*** Supplied data ***

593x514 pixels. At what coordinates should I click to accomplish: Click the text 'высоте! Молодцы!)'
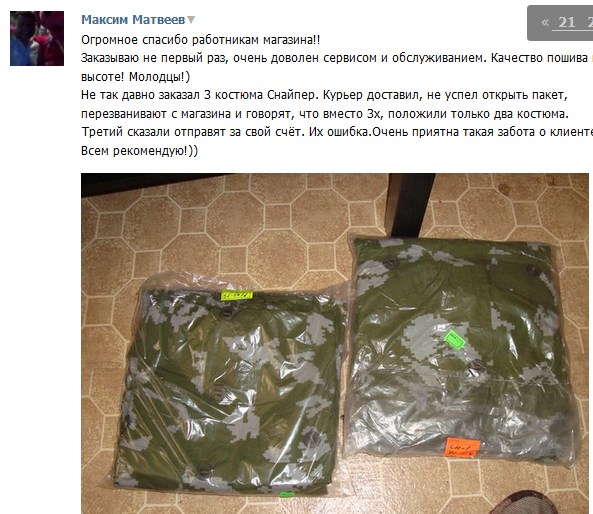click(135, 77)
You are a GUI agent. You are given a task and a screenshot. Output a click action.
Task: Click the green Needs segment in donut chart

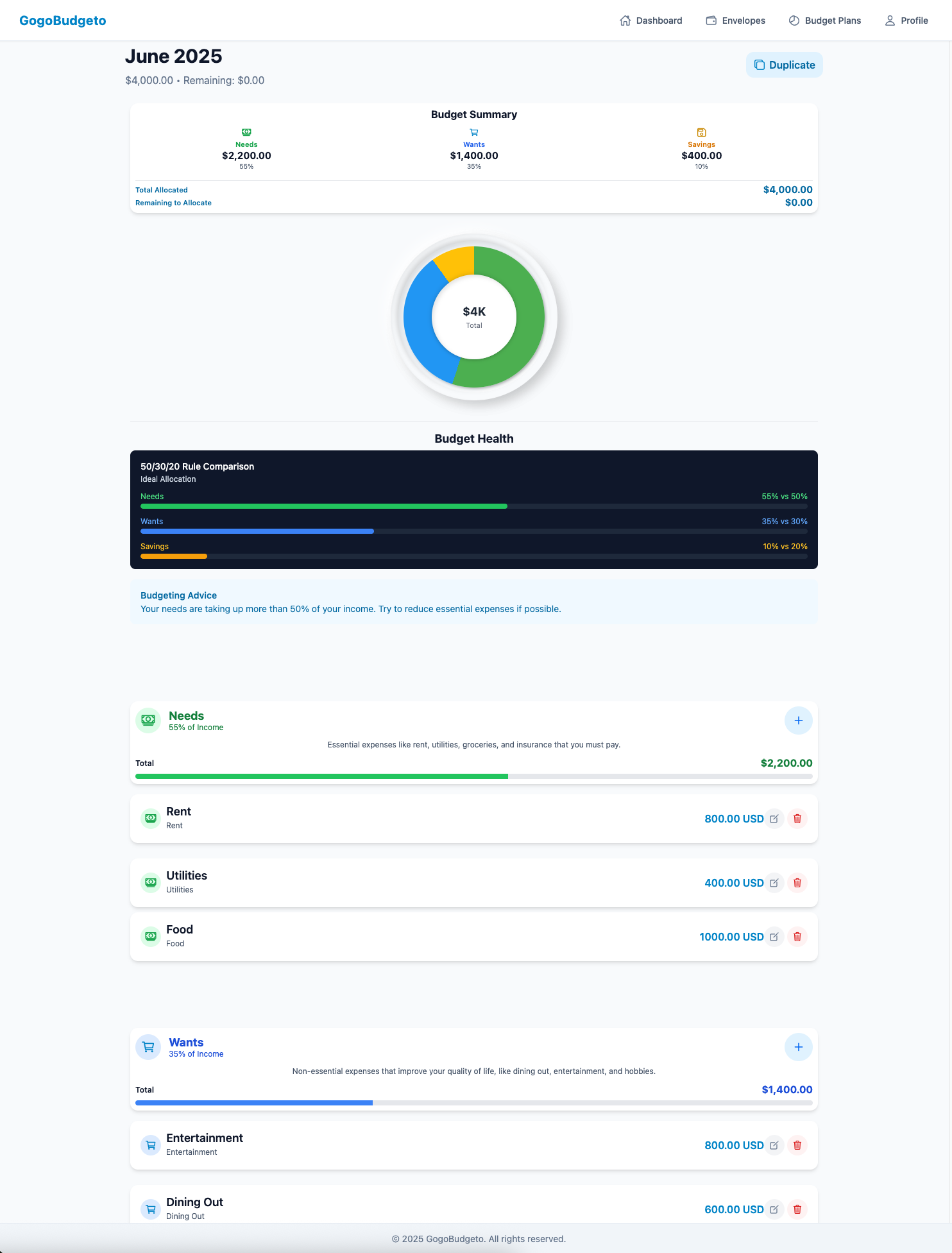526,321
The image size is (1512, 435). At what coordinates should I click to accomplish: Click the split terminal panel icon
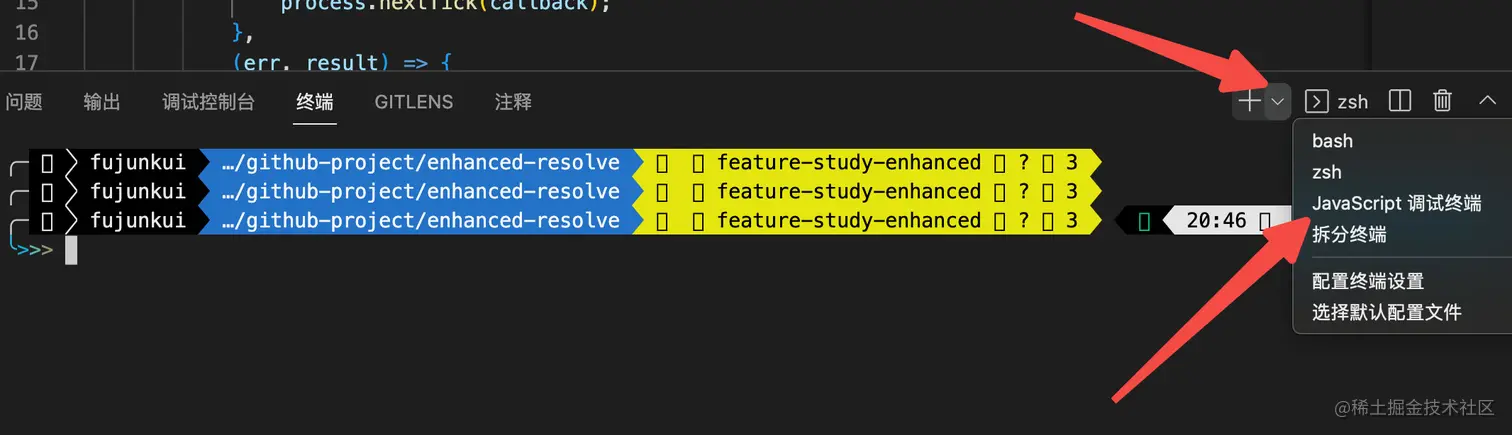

***

- _What needs to be done_
Copy the records above verbatim, leaving out the pictures.

- _Exercise answer_
593x514 pixels. At what coordinates should I click to accomplish: Click the text 'высоте! Молодцы!)'
click(135, 77)
You are a GUI agent. You are given a task and a screenshot. Output a click action.
Task: Click the green Needs segment in donut chart

526,321
The image size is (1512, 435). At what coordinates should I click to accomplish: Click the split terminal panel icon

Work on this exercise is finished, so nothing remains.